The use of analytical instruments, nutritional advice, rehabilitative exercise and adjustment apparatus regulated by rules promulgated by the board pursuant to section 16423, [FN1] and the use of x-ray machines in the examination of patients for the purpose of locating spinal subluxations or misaligned vertebrae of the human spine. The practice of chiropractic does not include the performance of incisive surgical procedures, the performance of an invasive procedure requiring instrumentation, or the dispensing or prescribing of drugs or medicine.

Re: Interesting passage of new law

Ed Davis, DPM on 5/18/04 at 16:30 (150770)

Pauline:
What I have been told is that when chiros act as the 'family' physician for some people they will go ahead and do a delivery. How they can afford the professional liability premiums for such a practice is beyond me. Keep in mind that the majority of deliveries go smoothly and that is why many people in WA chose nurse midwives. Most of the nurse midwives are affiliated with an OB who is on call if something goes wrong. Still -- it would make me very nervous....
Ed

Re: Interesting passage of new law

Pauline on 5/18/04 at 17:09 (150771)

I know that professional liability costs have turned a lot of Ob/Gyn practices into just Gyn. practices, so for a Chiropractor to take this on is beyond me, especially when they can't do any surgery if something goes wrong.
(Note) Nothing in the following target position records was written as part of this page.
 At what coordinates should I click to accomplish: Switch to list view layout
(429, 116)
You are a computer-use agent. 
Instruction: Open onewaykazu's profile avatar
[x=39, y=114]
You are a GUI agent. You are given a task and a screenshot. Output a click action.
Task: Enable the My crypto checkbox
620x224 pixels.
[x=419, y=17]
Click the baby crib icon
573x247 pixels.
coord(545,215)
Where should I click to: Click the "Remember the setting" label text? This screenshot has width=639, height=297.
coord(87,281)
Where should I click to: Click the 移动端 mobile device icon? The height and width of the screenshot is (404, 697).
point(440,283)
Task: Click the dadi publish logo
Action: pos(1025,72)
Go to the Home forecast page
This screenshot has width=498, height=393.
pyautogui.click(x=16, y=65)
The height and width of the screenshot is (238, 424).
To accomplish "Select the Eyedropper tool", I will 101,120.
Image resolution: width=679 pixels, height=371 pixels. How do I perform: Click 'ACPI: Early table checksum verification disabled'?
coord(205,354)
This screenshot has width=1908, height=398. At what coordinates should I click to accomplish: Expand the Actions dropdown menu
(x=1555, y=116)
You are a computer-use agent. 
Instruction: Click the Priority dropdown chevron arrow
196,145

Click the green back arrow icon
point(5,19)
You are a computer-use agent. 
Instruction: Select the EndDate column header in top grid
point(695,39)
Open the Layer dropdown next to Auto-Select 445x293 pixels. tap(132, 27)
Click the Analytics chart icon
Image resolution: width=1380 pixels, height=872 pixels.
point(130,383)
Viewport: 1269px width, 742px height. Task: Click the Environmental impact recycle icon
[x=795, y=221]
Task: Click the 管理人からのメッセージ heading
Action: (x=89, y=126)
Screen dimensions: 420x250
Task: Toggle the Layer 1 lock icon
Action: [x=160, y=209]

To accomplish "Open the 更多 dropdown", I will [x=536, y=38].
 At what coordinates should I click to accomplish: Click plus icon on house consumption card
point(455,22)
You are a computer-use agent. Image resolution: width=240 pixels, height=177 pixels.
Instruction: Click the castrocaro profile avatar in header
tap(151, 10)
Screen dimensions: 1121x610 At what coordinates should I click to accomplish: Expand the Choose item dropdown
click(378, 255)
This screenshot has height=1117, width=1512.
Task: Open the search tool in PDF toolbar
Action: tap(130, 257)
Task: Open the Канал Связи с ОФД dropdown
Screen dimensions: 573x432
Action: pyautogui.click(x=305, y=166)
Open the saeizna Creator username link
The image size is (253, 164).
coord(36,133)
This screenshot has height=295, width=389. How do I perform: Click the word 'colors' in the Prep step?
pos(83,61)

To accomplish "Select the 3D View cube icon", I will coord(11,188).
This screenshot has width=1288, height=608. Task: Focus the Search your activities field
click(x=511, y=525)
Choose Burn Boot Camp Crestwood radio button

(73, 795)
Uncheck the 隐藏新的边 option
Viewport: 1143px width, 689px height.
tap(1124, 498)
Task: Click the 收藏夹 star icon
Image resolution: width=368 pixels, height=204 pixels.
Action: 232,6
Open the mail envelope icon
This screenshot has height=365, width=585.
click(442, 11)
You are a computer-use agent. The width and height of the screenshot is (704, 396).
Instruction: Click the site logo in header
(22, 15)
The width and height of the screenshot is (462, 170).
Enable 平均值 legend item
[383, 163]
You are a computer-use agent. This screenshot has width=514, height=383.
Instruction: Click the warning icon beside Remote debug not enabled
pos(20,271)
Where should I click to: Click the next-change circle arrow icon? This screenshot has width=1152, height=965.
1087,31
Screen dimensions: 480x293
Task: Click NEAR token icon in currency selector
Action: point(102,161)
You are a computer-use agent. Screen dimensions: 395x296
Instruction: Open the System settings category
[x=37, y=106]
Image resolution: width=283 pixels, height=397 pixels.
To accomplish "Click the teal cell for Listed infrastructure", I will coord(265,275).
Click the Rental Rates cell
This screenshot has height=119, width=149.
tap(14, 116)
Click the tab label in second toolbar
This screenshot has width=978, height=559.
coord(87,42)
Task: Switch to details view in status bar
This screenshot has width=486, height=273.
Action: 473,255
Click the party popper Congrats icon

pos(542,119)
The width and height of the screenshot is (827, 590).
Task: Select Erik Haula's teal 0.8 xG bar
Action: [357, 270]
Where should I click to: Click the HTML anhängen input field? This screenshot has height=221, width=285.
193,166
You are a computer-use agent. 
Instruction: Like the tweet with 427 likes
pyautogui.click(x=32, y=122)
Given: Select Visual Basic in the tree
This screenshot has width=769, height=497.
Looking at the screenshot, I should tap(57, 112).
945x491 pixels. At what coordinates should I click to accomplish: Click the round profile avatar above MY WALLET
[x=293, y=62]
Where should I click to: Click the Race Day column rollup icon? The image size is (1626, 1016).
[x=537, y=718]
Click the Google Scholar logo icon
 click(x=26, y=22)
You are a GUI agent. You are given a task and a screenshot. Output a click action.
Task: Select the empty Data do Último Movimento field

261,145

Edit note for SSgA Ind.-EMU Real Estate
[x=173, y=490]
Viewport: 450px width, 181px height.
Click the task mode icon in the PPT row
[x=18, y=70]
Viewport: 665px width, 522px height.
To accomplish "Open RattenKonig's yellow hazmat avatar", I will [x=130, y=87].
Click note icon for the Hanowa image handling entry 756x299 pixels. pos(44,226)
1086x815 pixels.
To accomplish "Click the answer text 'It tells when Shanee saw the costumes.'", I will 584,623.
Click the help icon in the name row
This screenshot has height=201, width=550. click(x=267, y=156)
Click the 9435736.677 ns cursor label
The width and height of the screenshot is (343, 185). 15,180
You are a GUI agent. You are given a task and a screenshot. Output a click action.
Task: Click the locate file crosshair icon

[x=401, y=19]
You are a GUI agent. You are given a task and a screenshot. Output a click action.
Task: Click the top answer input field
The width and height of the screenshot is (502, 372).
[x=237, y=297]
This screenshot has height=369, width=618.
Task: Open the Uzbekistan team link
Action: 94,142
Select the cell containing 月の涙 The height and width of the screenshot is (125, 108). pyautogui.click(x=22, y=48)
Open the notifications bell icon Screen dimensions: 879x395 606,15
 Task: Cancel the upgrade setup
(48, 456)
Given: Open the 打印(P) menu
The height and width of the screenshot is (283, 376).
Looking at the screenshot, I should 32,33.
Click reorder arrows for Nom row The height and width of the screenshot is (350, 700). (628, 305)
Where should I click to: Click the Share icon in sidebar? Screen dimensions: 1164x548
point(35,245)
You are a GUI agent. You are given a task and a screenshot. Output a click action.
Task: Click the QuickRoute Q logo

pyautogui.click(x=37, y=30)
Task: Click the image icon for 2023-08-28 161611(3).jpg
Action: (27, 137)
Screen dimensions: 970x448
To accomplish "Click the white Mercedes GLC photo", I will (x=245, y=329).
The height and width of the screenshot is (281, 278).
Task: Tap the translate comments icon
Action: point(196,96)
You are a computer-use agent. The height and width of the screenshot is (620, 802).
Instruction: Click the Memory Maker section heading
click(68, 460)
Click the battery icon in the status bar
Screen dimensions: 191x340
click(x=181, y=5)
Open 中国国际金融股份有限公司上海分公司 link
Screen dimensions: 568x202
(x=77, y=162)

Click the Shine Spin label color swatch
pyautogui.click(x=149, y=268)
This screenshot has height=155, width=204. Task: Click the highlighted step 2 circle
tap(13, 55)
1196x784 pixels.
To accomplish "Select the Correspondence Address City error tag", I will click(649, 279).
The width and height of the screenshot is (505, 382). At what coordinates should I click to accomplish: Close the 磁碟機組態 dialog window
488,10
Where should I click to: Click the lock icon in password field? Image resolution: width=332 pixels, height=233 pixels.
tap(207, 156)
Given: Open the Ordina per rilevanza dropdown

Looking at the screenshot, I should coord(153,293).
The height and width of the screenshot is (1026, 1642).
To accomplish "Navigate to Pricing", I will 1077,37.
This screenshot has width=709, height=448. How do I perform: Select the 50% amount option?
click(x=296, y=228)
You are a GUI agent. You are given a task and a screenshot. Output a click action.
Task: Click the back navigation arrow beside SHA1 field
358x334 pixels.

Maybe they enjoy practicing on the edge.

Re: Interesting passage of new law

Ed Davis, DPM on 5/18/04 at 18:00 (150779)

Pauline:
The people who like 'practicing on the edge' usually go to rural areas where they can do 'everything' because they are the only doc around. Our family practice residency (connected to the podiatry residency where I am an instructor) has a rural medicine fellowship. The students in the fellowship are fascinating individuals, usually very dedicated since they are in for a life of very hard work once out in a rural area. They want to learn 'everything' since they willl need to have a broad knowledge base. They are like 'sponges' and really enjoy soaking up knowledge and tend to be my favorite students.
Ed

Re: Interesting passage of new law

Dr. Z on 5/22/04 at 21:12 (151050)

How can I find out what the law is for chiropractors in New Jersey?

Re: Interesting passage of new law

Pauline on 5/22/04 at 21:52 (151055)

You can call your local medical licensing board. They should be able to tell you the scope of a chiropractors practice in N.J.